▶ **SOURCE EXTRACT**

......

You incorporate reflective safety clothing and glow-in-the-dark thread in your work. What do these materials mean to you?
My attachment to high-visibility and reflective materials comes from seeing how these materials play a key role in the labor industry in Napa Valley. While growing up here, I was always hyperaware of how these materials have defined the value of our existence relative to our labor and contributions to the wine industry. These materials are crucial in understanding how bodies can be both visible and invisible.

You’ve said you work with fabricators and artisans in Mexico to make your pieces come to life. Tell us about these collaborations.
Working with Indigenous artisans in Mexico has become a very special and important component of my practice. More often than not, Native artisans in my country are haggled for their beautiful, time-consuming work, and their crafts are devalued. I feel that I am in a very privileged position and choose to be intentional with my collaborations that highlight and support Native families whose traditions of craft date back to precolonial times. Supporting other Natives is an honor, and I believe that together we make the most beautiful work.

If you could have work from any contemporary craft artist for your home or studio, whose would it be and why?

......

▶ **WHAT TO WORK ON**
**A)** In the records, put the stretch from the line containing "Viewport: 1328px width, 408px" through the line containing "(x=119, y=61)" into a numbered list, leaving out blank lines.
**B)** Write what comes next in the interview about reflective work materials and collaborations with artisans in Mexico, picking up after its final line.

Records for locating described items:

......

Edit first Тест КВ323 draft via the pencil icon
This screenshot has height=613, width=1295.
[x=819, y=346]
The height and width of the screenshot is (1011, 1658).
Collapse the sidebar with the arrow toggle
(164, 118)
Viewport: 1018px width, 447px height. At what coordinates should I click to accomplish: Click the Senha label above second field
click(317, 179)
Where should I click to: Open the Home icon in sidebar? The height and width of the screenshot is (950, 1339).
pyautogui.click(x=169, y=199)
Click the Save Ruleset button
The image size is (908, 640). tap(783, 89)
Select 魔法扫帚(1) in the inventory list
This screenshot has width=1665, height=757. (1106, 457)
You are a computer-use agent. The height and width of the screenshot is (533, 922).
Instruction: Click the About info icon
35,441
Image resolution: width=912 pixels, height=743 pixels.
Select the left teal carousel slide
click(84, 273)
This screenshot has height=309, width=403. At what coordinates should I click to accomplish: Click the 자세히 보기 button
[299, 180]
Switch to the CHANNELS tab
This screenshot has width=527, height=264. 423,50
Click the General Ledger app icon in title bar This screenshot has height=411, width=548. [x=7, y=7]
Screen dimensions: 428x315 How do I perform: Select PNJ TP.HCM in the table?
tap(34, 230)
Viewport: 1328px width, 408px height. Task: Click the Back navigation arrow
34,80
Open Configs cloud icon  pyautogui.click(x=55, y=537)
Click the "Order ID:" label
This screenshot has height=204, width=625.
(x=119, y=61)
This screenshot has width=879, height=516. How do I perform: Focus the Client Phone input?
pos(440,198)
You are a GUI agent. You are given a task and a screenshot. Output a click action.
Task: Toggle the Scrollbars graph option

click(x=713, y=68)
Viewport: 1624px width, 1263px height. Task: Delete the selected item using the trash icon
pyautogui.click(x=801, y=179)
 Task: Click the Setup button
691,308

......

▶ **ANSWERS FOR THIS EXERCISE**
**A)**
1. Viewport: 1328px width, 408px height. Task: Click the Back navigation arrow
2. 34,80
3. Open Configs cloud icon  pyautogui.click(x=55, y=537)
4. Click the "Order ID:" label
5. This screenshot has height=204, width=625.
6. (x=119, y=61)

**B)**
We currently have a very small tapete (rug) from Jacobo Mendoza, a Zapotec weaver from Teotitlán del Valle, Oaxaca, but it is a dream of mine to have a work by his mother and father. The Mendoza family members are some of my collaborators and arguably the most talented weavers in Oaxaca. We would also love to have work from Erin Riley, Jeffrey Gibson, and Marie Watt.

Which craft artists, exhibitions, or projects do you think the world should know about, and why?
I have always been incredibly impressed by Erin Riley. She is a weaver and makes the most impressive large-scale tapestries that depict the intimacies and trauma of being a woman. Her works are vulnerable captions of our everyday life that grapple with deep violence. Riley’s work is raw and I think she allows us all to reveal our truths, something that everyone should be doing!